Guardia di Finanza

Brindisi, amministratore di sostegno accusato di peculato: sequestrati beni per 200mila euro

La Guardia di Finanza ha eseguito un decreto di sequestro preventivo nei confronti di un uomo che avrebbe sottratto denaro a un anziano disabile sotto sua tutela

Brindisi, 30 giugno 2026 — La Guardia di Finanza ha sequestrato quattro immobili e un’autovettura nei confronti di un amministratore di sostegno accusato di aver sottratto oltre 200mila euro dalla disponibilità di un anziano disabile affidato alla sua tutela.

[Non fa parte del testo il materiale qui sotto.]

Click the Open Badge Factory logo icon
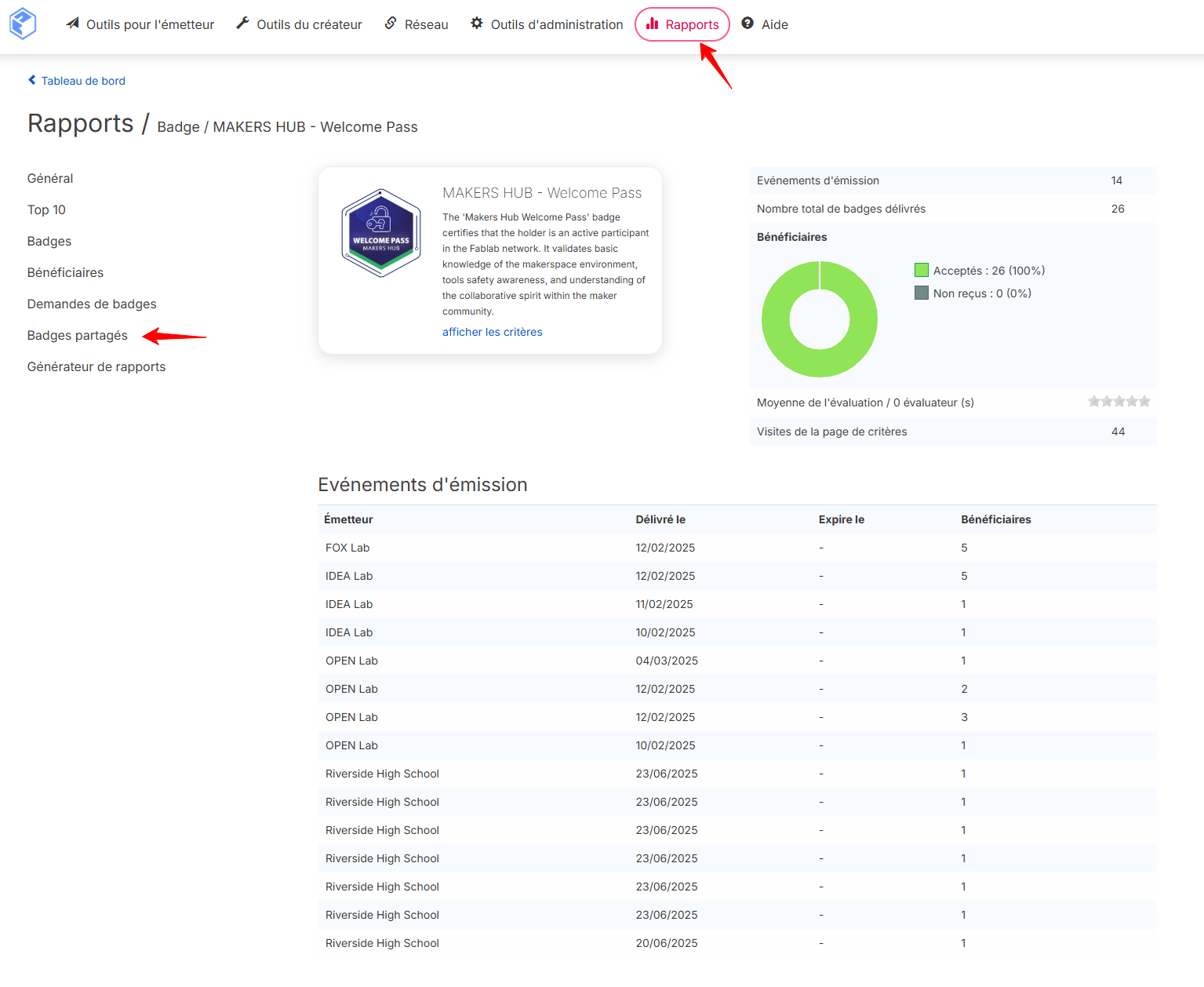 pos(23,24)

Il decreto di sequestro preventivo è stato emesso dal Giudice delle Indagini Preliminari del Tribunale di Brindisi.

Le indagini della Compagnia di Francavilla Fontana hanno ricostruito come l’amministratore, nel corso degli anni, avrebbe prelevato somme di denaro dai conti correnti dell’anziano utilizzandole per scopi personali, del tutto estranei agli interessi della persona sottoposta a tutela. L’uomo risulta inoltre debitore nei confronti di due residenze sanitarie assistenziali della provincia di Brindisi per le rette mensili relative al ricovero dell’anziano disabile.

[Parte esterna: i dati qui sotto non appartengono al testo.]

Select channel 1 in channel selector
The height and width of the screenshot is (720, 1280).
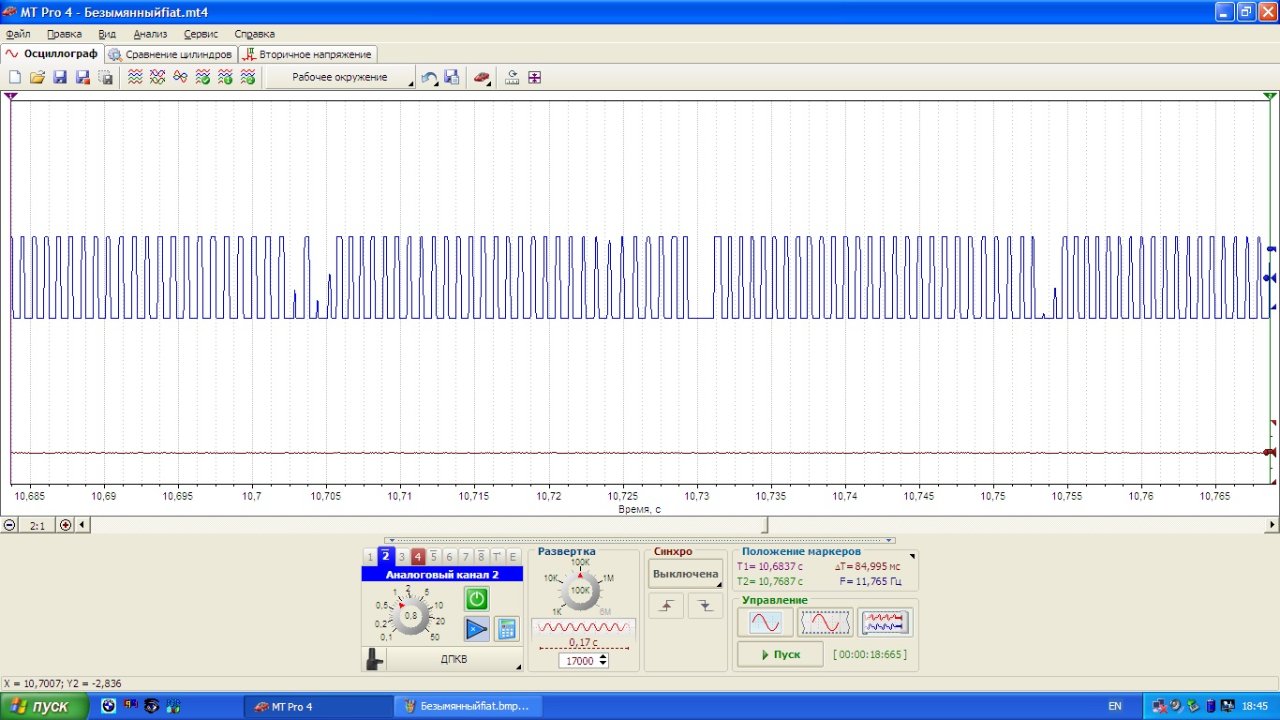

Gli investigatori hanno accertato che per dieci anni non è mai stato presentato al Giudice Tutelare il rendiconto annuale, il documento periodico obbligatorio che consente di verificare la situazione patrimoniale della persona tutelata, con entrate e uscite.

L’amministratore di sostegno è stato denunciato alla Procura della Repubblica per peculato. Negli ultimi anni, il Comando Provinciale della Guardia di Finanza di Brindisi ha già deferito altri cinque amministratori di sostegno per reati analoghi.